Os trabalhadores da Companhia Paulista de Trens Metropolitanos mantiveram nesta quarta-feira (5) a greve nas linhas 11-Coral, 12-Safira e 13-Jade. A continuidade da paralisação foi aprovada em assembleia realizada na noite anterior.
A categoria rejeitou uma proposta do governo de São Paulo que repetia as condições apresentadas anteriormente e não garantia por escrito a manutenção dos postos de trabalho. Sem acordo, os ferroviários decidiram prosseguir com a mobilização.
A greve começou depois que o governo Tarcísio de Freitas foi obrigado a convocar trabalhadores da CPTM para reassumir temporariamente as três linhas entregues à empresa privada Trivia Trens. Problemas técnicos na operação da concessionária provocaram desorganização no sistema, obrigando a estatal a intervir.
A convocação confirmou que os ferroviários da CPTM são indispensáveis para o funcionamento das linhas. Mesmo assim, o governo informou que a operação estatal duraria somente 90 dias e não esclareceu o que aconteceria com os empregos depois desse prazo.
Os trabalhadores exigem a reestatização das linhas privatizadas, a garantia de todos os postos de trabalho, a aprovação do Projeto de Lei nº 730/2025 e uma proposta oficial do governo estadual.
Durante a greve, os trens circularam com intervalos maiores.

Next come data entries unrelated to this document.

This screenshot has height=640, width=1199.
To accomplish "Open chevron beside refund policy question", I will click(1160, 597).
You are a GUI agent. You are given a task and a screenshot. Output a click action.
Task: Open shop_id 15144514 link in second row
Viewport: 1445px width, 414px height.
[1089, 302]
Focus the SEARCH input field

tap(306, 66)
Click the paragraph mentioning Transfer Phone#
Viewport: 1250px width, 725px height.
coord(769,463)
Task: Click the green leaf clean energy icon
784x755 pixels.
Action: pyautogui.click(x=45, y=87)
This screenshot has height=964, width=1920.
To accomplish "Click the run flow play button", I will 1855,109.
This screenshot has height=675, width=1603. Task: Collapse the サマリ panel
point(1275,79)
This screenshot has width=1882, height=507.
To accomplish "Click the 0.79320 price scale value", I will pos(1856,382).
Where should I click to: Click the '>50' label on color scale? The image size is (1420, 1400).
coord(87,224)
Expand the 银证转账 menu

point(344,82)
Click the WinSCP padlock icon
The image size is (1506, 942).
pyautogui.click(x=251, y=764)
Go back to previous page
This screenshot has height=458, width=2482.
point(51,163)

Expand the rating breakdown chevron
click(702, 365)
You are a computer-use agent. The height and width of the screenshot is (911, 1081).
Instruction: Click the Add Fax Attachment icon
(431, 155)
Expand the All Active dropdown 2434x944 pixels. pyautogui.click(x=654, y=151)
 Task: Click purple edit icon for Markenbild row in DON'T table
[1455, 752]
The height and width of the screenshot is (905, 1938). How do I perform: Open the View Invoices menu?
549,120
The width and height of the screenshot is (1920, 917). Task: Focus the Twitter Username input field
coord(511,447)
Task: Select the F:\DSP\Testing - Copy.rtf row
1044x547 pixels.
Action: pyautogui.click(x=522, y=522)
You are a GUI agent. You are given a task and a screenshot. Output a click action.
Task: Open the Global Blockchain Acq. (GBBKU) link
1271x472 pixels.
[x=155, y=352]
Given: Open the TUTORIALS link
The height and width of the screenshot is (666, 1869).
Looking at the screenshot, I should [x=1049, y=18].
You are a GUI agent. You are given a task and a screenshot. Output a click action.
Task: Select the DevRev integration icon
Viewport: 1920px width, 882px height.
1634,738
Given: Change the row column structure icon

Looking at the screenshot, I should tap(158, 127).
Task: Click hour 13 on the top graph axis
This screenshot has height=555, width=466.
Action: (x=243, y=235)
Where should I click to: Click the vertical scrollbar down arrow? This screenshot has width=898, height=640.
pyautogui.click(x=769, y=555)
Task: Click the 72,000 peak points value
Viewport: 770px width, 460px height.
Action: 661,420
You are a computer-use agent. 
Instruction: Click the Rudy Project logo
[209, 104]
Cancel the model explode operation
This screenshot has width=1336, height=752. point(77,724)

A Linha 11 operou entre Palmeiras-Barra Funda e Guaianases; a Linha 12, entre Brás e Engenheiro Goulart; e a Linha 13 percorreu todo o trajeto com redução na oferta.
O governo procura colocar os passageiros contra os grevistas, mas foi a privatização que criou a atual situação. Os ferroviários defendem seus empregos e um sistema de transporte que funcione sob controle estatal, e não segundo os lucros das concessionárias.